Should all users who fail phishing simulations, including C-Suite executives, face penalties?
Sort by:
A few years ago, I was at a CISO event, and there were 100 of us in the room when the discussion turned to phishing. One individual in the financial sector advocated for a “3 strikes and you're out” rule, saying the board, the CIO, and HR had approved it. And after he finished describing this, I said, “So does your CEO or CFO get fired when they fail?" He said, "Well, it's different." I told him, "I will be the plaintiff attorney’s expert witness when an administrative assistant gets terminated because they were constantly getting pummeled with problems from the executive they're supporting, making $55K a year, and then they’re fired for failing a phishing simulation. You wouldn’t fire your CEO, but I could own them in a minute." The whole room erupted into debate. Some were on my side, others said, "No, certain people are exempt from those rules." But I don’t agree.
Mentally, I lean towards what you're saying, but in any company that I've ever worked for, the board wouldn't get behind that. It just wouldn't be practical.
Another individual from a different firm described a penalty system where people wouldn’t be terminated, but their quarterly bonus structure would be affected. I still didn't like that set up, but at least it has some implication to keep you sharp.

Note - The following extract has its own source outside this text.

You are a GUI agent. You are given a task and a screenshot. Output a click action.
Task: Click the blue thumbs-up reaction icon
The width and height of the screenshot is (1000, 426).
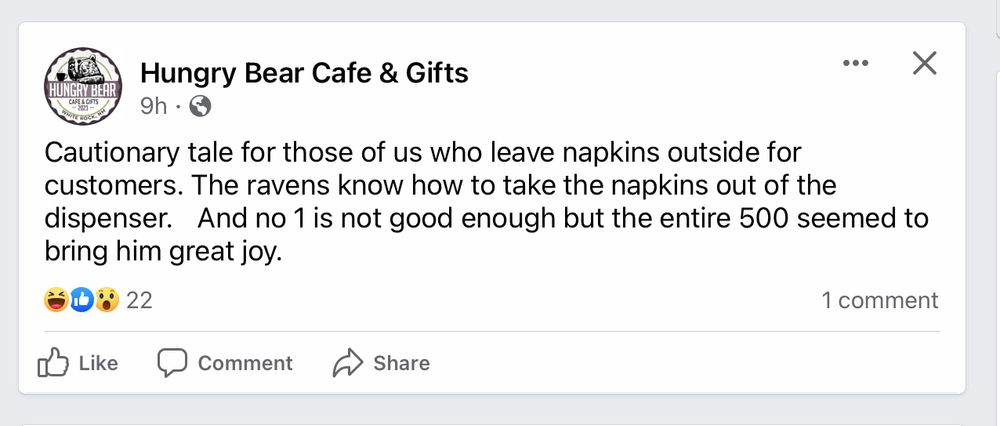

Any consequential training should be equitable for all, including board members sometimes. Don’t enforce punitive measures, though: make it positive, and include everybody, so they all participate and learn at the same time.
No. Enforcing behavior through stick isn't always the most effective way to increase compliance. Far better is to spend additional time to educate said users, and on the other hand to know that a certain % of your users will always fail some test and as a result you should have robust controls that prevent issues should users fail their due diligence.